Try limiting your intake of alcohol, caffeine, and refined sugars, and if you struggle with lactose intolerance or find that your symptoms are worse after consuming dairy products, reduce them or eliminate them entirely. There are plenty of milk and cheese alternatives on the market these days, so it has never been easier to go lactose-free.


If simple dietary changes don’t work, your healthcare provider may recommend something known as the FODMAP Diet. It stands for “Fermentable Oligosaccharides, Disaccharides, Monosaccharides, and Polyols” and refers to a class of carbohydrates that can be difficult for some people to digest. These carbs could be a trigger and removing them from your diet may relieve your symptoms.

High FODMAP foods to avoid include dairy, asparagus, green peas, onions, mushrooms, cherries, apples, peaches, pears, legumes, some meats, some cereals, and most types of sugar and sugar alternatives.

Low FODMAP foods include eggplants, tomatoes, zucchini, strawberries, kiwi fruit, pineapple, almond milk, eggs, nuts, and seeds. There are far too many foods to list here, but your doctor will provide more information.

Lifestyle Changes

Smoking can be a trigger for IBS. It is also behind a catalog of other chronic conditions, so it’s always best to stop or at least reduce your intake. It doesn’t matter how long you have been smoking—it’s always beneficial to stop and doing so could add years to your life.

Exercise helps too.
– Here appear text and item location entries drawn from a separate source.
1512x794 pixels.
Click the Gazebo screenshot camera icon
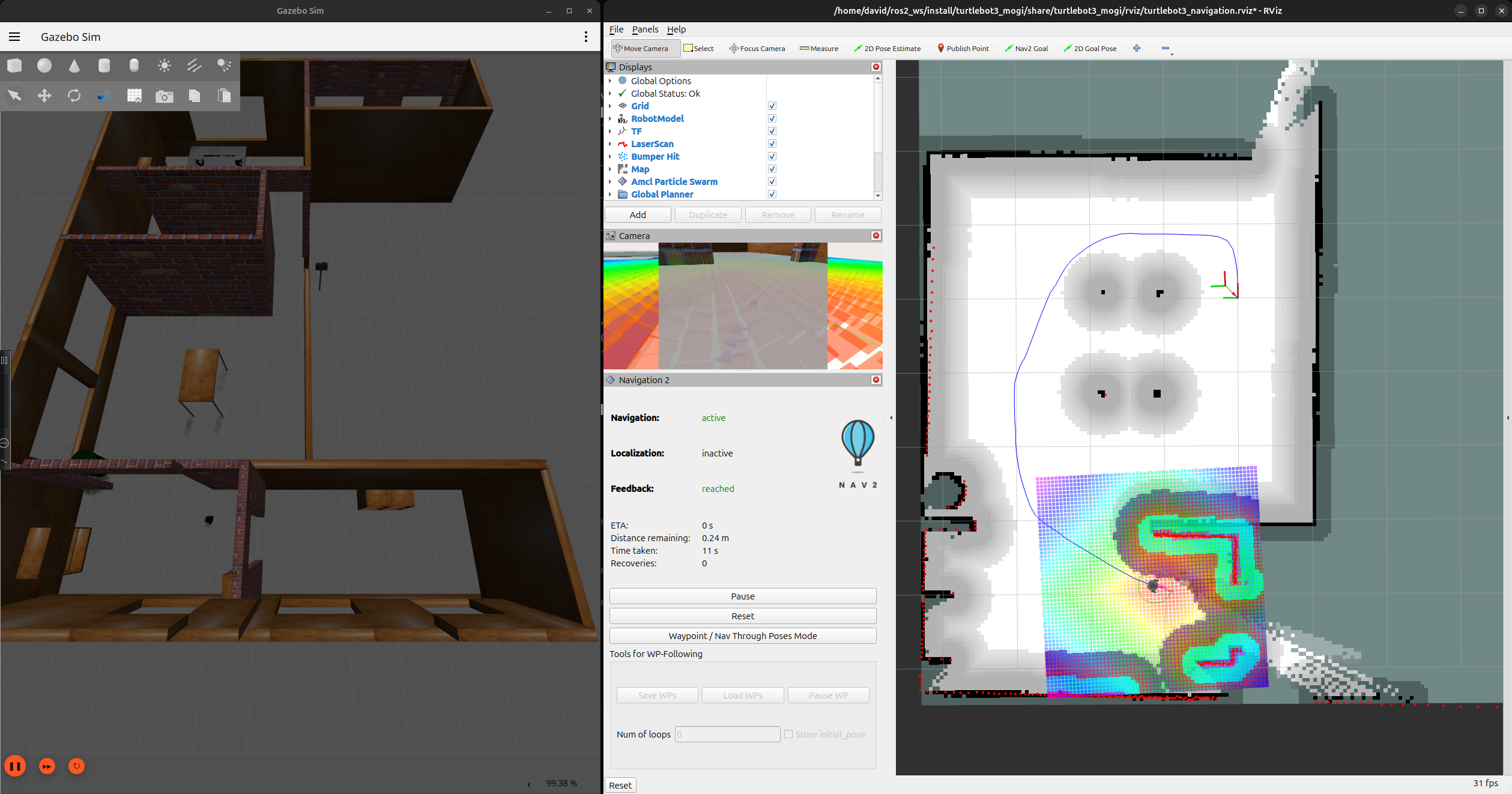(164, 96)
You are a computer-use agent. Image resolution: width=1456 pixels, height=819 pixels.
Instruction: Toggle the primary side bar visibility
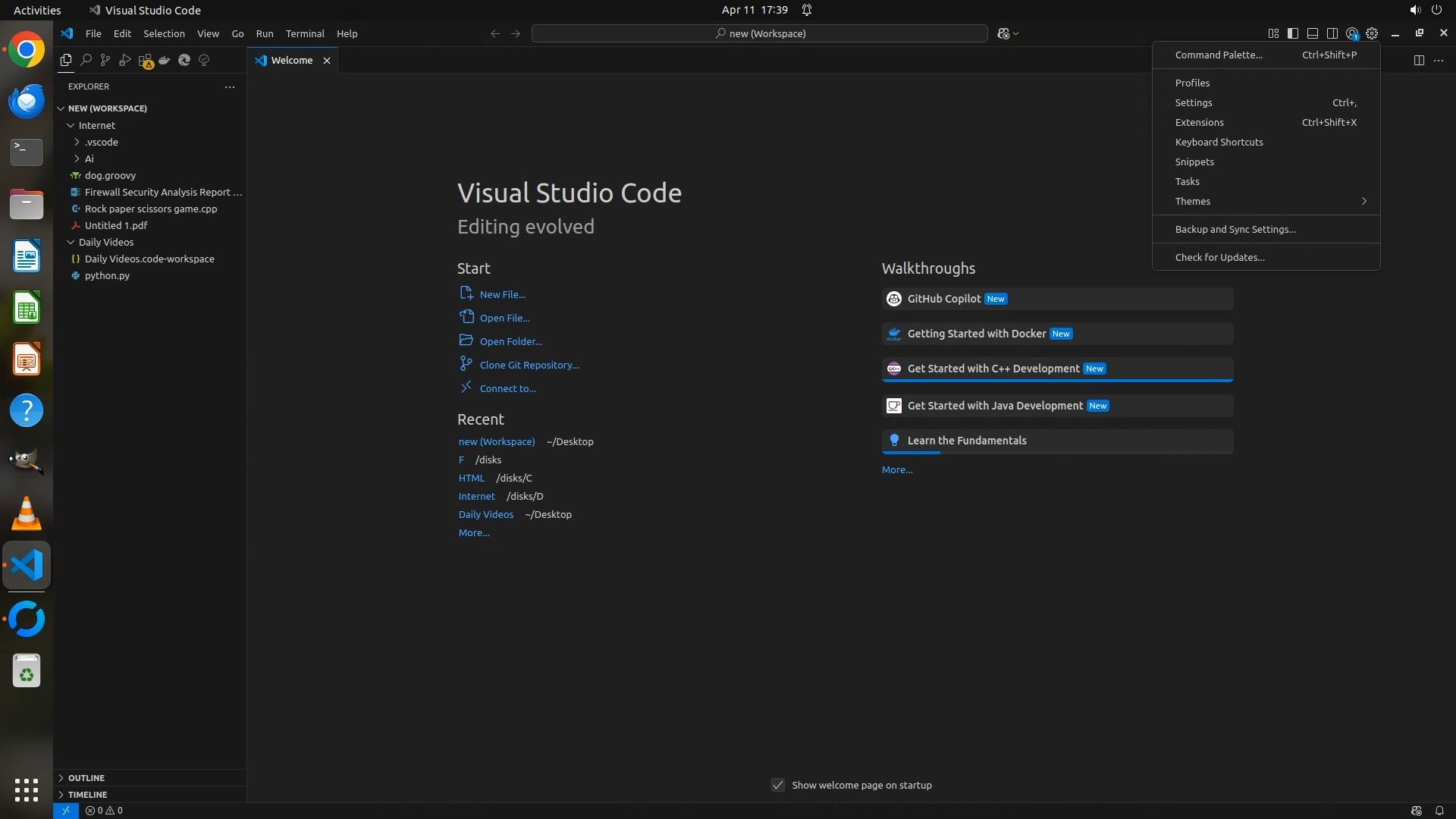(x=1293, y=33)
You don’t need to hit the gym every evening or go for a run at the crack of dawn. Simply do what you can and keep progressing, whether that means walking to the shops instead of taking the car or doing some stretches at home.

Eating smaller meals is advised, and it’s also important to pay attention to your symptoms and record when, where, and—potentially—why they appear.

If the condition is caused by stress, then devote some time to your mental health and look after yourself more. Unplug from social media and the distractions of the web before going to bed. Rather than staring at your phone, read a book or have a long soak in the bath. Practice meditation, yoga, or Pilates, and make sure you’re getting plenty of sleep.


There are a number of medications that can be prescribed to people with IBS. The exact meds you receive will depend on the condition and its underlying causes.

For instance, if your doctor thinks that your IBS is caused or exacerbated by anxiety and depression, they may recommend anti-anxiety or antidepressant medications. If you struggle with chronic diarrhea, they can prescribe medications to slow things down. Likewise, if you’re dealing with bouts of constipation, they may prescribe short-term courses of laxatives.

On the supplement side of things, fiber obviously makes a big difference, but you should also consider taking probiotics. They add “healthy bacteria” to your gut and help to restore the balance.

Monitor the progression of your symptoms, look out for side effects, and report back to your doctor. Let them know what’s working and what’s not working and they can adjust your treatment accordingly.

Preventing and Managing IBS

Although IBS can be frustrating, uncomfortable, and even embarrassing, it’s something that can be managed. It may not go away completely, but through a process of trial and error, as well as dietary and lifestyle changes, you can learn how to keep it under control.

You won’t experience significant changes overnight, but if you persist with the aforementioned treatment options, you should notice some improvements within a few weeks. After several months, you could feel like a completely different person!